Recenzje - Kino

Thunder Force - recenzja

2021-04-10 14:06:54

„Thunder Force” to nowy film akcji w ofercie platformy Netflix. Produkcja w reżyserii (i według scenariusza) Bena Falcone  przedstawia nam historię dwóch przyjaciółek, które skłóciły się w dzieciństwie, a teraz spotykają się po latach i razem muszą ochronić rodzinne miasto Chicago przed grupą superłotrów. Aby mieć z nimi szanse, same poddają się przemianie w superbohaterki i tworzą tytułowy duet „Thunder Force”.

Thunder Force

Film po zwiastunie zapowiadał się jako głupiutka ale zabawna komedia o sile przyjaźni, która jest większa niż sztucznie dodane w laboratorium moce nadprzyrodzone. Niestety, nic takiego tu nie zobaczycie i ogólnie – lepiej wcale tego nie widzieć, bo „Thunder Force” to pełna schematów, głupot i obrzydliwości żenująca porcja czerstwych gagów.

Poziom żartów w dialogach i „śmiesznych scen” jest tak niski, że aby się dobrze bawić musielibyście to oglądać z podłogi. Trudno patrzy Siena popularne gwiazdy kina, które męczą się w nieustającym maratonie kretyńskich dowcipów, pchając do przodu fabułę, która wyszła spod ręki faceta, który rozbawiać widzów uczył się chyba w koszarach.

Serio, zabawne ma być tu głównie to, że główne bohaterki są pokraczne, grube i stare, a muszą jechać niskim sportowym autem, by później w sklepie czy gdziekolwiek indziej, obić mordy grupie antagonistów. Zabawne ma być także rzyganie, sikanie, jedzenie surowego mięsa  i inne takie „motywy”, a nieustanne wspominanie, że kostiumy naszych bohaterek śmierdzą staje się denerwujące już po drugim razie… z wielu więcej razów.

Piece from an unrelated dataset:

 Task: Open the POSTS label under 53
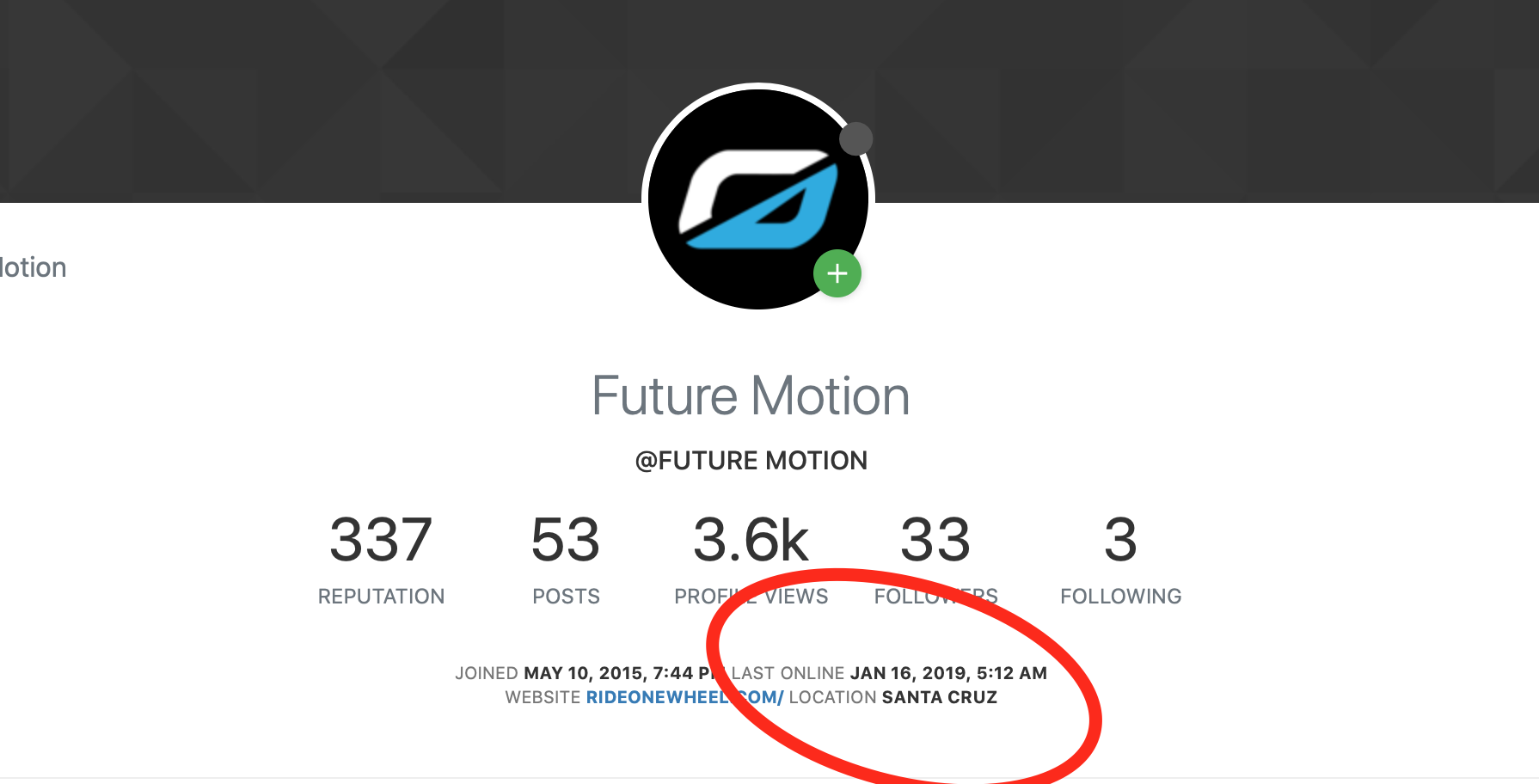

Kompletnie nie pomagają wspomniane nazwiska w obsadzie. Octavia Spencer pokazuje, że nie ma w sobie nic z komediowej aktorki, za to utalentowana w tym kierunku Melissa McCarthy dostała najgorszy scenariusz w karierze i pewnie cały czas żałuje, że zgodziła się zagrać takim gniocie.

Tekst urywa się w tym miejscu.